Editor's note: The following article was rekeyed and reprinted on November 11, 2008 in Resource Library with permission of Lonnie Pierson Dunbier. The article is an excerpt from Dr. Roger Dunbier's unpublished writing of 601 pages titled WEST IS WEST: Your Money's Worth in Original Painting.  Dated 1982, the original typewriter manuscript is owned by his wife, Lonnie Pierson Dunbier, who edits and submits the chapters to TFAO. If you have questions or comments regarding the article, please contact Lonnie Pierson Dunbier in Scottsdale, AZ, at ldunbier@mac.com.



 

Houston to New York

...a situation like a Ceylonese tea planter who looked to London for just about everything other than the tropical sun and cheap labor.

By Roger Dunbier, PhD (1934-1998)

 

There are galleries and then there are galleries and believe me, any attempt to categorize them, let alone pass judgment on such an array might test Talleyrand's definition: "worse than a crime it's a blunder."

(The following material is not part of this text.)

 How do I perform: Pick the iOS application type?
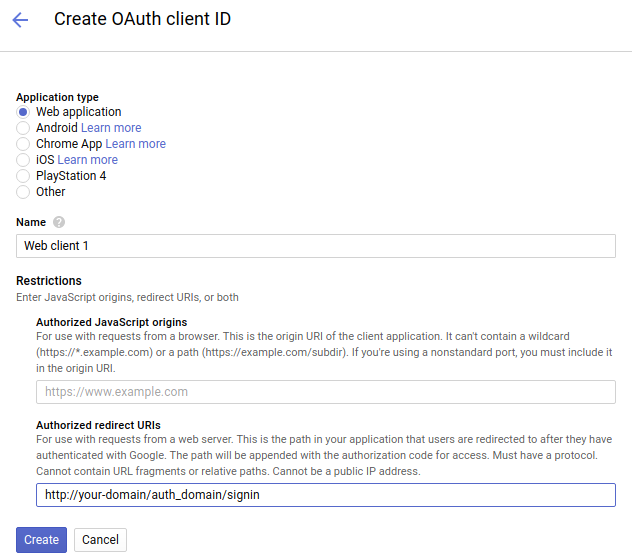point(23,160)
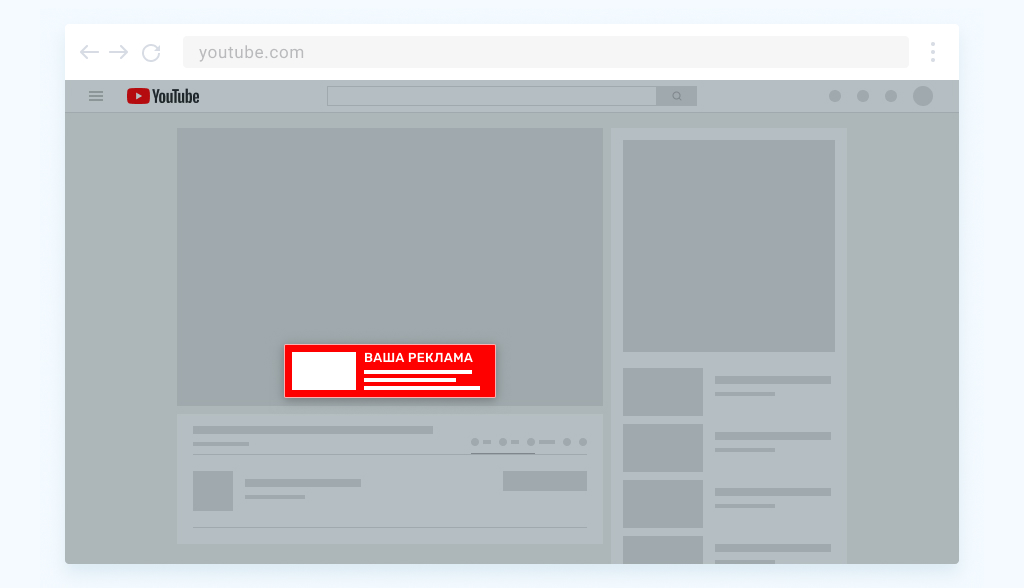Open the channel avatar below video title
The width and height of the screenshot is (1024, 588).
coord(213,491)
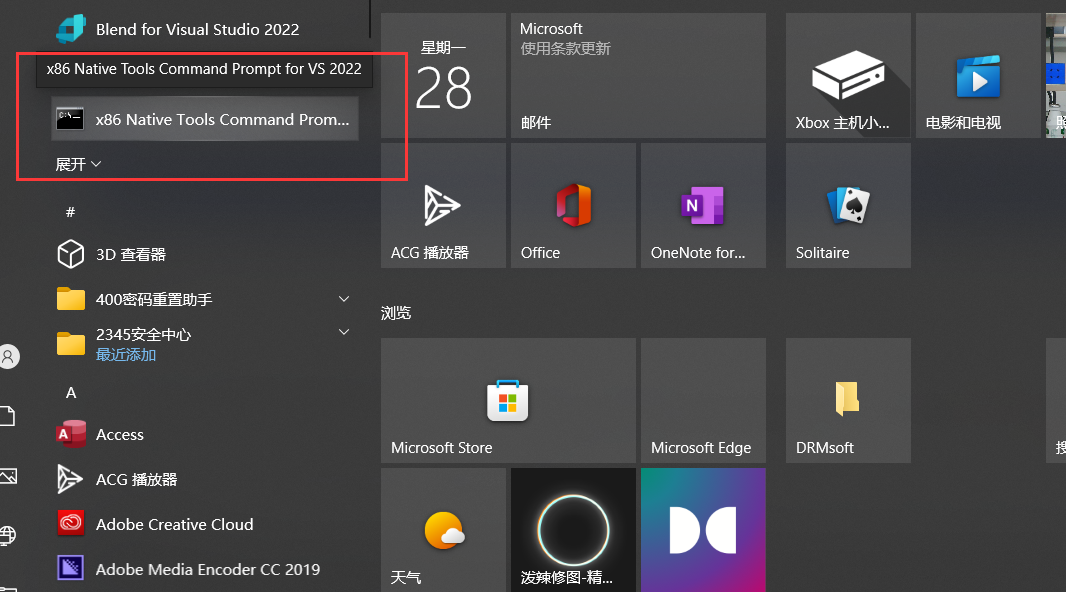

Ducking this subject for the moment, at least, I'll let Janie C. Lee, a Houston gallery owner, address the matter in reference to her base of operations in Texas. In a chapter entitled "Dealing from Houston" in the 1982 book, The Business of Art by Lee Caplin and funded by the National Endowment for the Arts, she writes of her city and her gallery:

Houston has a variety of good respected commercial galleries unequaled in this part of the country. Most of them have an area in which they specialize, such as 19th or 20th century art, Texas art, Southwest art, photography and prints. Some address themselves to even more specialization, such as minimal art or color field painting. . . At the time of this writing, the Janie C. Lee Gallery has been in Texas for fifteen years. During this period there have been many changes in the Texas art community and in the gallery itself. My basic premise, however, remains the same. The gallery is interested in, and committed, to exhibiting the best quality mature work we can find. The work we usually show is from established artists. It is not our object to show primarily New York artists any more than we set out to show Houston artists, but the artists to whom we have been committed for many years---Johns, Stella, Frankenthaller and Motherwell, to name a few---happen to live in the Eastern part of the United States. The gallery exhibits artists from Houston, Dallas and other areas of the United States because their work is also of high quality.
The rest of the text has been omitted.